Located in the heart of downtown Omaha, the First National Bank Tower houses one of Omaha’s oldest and most prominent banks. The founders, Augustus and Herman Kountze, opened their banking house in 1857, only three years after the establishment of the Nebraska Territory. In 1863 they reorganized as a national bank, the first in Nebraska to receive a national charter. For over half a century the bank was located in a landmark structure two blocks south on 16th Street, a building it outgrew in the 1970s. Today, the First National Bank Tower is the headquarters of a nation-wide banking operation.
The forty-story tower, the tallest building between Chicago and Denver, has a central tapering form, boldly expressed on the east elevation, and flanked by curving volumes and setbacks. The design of the stone cladding on the robust six-story base and thin piers results in a bold contemporary expression of the two-part vertical block. The base houses lobbies, delivery and mechanical areas, and a 300-stall parking garage. A prominent feature of the base is the sixty-foot high glass-enclosed winter garden facing Dodge Street and the adjoining outdoor plaza.

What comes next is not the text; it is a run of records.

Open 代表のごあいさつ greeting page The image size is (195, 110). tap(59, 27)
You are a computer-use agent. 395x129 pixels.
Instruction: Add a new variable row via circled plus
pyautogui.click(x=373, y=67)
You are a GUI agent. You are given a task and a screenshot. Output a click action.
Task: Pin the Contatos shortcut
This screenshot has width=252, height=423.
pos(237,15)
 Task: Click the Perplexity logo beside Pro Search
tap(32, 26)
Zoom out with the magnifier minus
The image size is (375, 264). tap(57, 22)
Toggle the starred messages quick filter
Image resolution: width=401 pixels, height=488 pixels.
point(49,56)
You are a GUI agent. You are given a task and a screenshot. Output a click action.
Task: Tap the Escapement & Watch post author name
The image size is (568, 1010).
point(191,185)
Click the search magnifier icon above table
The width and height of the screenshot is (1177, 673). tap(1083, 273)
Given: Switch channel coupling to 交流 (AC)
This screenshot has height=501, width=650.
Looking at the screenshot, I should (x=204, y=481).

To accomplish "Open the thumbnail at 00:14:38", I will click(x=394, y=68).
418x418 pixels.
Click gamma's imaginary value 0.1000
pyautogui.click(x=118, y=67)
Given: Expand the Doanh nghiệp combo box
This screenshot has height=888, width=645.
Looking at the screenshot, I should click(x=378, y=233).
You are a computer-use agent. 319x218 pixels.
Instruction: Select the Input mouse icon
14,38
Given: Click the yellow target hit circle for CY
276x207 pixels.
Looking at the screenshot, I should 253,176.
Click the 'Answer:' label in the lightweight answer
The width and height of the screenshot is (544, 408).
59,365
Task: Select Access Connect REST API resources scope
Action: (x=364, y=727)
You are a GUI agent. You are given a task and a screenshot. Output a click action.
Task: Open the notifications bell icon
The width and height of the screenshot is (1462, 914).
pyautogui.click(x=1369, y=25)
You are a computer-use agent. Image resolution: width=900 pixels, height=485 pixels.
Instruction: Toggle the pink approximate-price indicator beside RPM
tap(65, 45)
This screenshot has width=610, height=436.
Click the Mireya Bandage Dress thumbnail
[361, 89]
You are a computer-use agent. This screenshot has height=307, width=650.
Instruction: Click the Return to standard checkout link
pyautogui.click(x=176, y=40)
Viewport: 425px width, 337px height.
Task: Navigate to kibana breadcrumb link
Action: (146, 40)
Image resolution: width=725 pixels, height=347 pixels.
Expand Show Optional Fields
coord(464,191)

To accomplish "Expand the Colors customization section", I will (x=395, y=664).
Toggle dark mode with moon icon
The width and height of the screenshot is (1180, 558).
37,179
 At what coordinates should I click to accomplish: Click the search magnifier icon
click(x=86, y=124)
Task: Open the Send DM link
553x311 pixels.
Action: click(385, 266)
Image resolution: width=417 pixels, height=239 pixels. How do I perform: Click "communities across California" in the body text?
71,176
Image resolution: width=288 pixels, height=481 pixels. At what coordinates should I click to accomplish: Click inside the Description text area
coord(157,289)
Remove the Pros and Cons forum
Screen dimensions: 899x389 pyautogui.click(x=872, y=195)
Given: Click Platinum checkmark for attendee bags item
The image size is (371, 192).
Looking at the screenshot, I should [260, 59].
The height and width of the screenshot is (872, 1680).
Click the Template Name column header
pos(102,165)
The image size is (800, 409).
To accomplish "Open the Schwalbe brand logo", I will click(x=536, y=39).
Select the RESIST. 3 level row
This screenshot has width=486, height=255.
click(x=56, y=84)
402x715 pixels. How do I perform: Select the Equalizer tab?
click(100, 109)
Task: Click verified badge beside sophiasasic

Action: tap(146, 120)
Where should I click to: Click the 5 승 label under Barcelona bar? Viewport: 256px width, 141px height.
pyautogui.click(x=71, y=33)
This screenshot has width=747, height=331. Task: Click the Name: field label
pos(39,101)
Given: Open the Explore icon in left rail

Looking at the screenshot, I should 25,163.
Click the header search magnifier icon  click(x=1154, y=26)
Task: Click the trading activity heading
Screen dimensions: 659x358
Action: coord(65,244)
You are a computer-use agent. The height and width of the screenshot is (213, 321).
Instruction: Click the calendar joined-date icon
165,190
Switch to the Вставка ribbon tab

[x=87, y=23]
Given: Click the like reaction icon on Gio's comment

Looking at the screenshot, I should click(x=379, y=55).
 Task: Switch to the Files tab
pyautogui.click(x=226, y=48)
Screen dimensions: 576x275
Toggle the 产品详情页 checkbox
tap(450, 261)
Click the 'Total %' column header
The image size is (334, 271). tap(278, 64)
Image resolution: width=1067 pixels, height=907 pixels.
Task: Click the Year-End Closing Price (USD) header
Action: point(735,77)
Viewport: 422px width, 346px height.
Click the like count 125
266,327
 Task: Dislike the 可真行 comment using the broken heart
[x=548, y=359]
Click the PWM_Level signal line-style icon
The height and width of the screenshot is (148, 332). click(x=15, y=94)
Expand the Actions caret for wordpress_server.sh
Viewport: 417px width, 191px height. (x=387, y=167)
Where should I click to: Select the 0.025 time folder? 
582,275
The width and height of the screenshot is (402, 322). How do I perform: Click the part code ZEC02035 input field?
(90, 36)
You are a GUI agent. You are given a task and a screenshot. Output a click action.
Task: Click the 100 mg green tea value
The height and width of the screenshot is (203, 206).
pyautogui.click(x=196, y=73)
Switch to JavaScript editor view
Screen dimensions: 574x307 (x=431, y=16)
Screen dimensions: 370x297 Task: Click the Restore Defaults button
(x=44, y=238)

The structure of the 633-foot tower consists of a concrete utility core surrounded by a steel skeleton frame. Columns are located at the perimeter and on transfer beams at the setbacks to produce a column free office interior that maximizes functional flexibility.
The tower intentionally harmonizes with its urban context, notably in the way the multi-story base acknowledges the scale of other buildings in the vicinity, most of which are modest in height. The use of light-colored granite complements the white form of the nearby Woodman of the World Tower, Omaha’s tallest skyscraper prior to construction of the First National Bank.
As is typical of a turn-of-the-twenty-first-century building, sustainability and preservation were paramount concerns for the client and architect. Accommodating 1,500 employees on one-quarter city block was deemed more responsible than contributing to suburban sprawl elsewhere. The south wall of the winter garden incorporates parts of the ornamental terra-cotta facade of the Medical Arts Building that previously occupied the site.
References
Harold Larsen, Lawrence. Upstream Metropolis: An Urban Biography of Omaha and Council Bluffs. Lincoln, NE: University of Nebraska-Lincoln, 2007.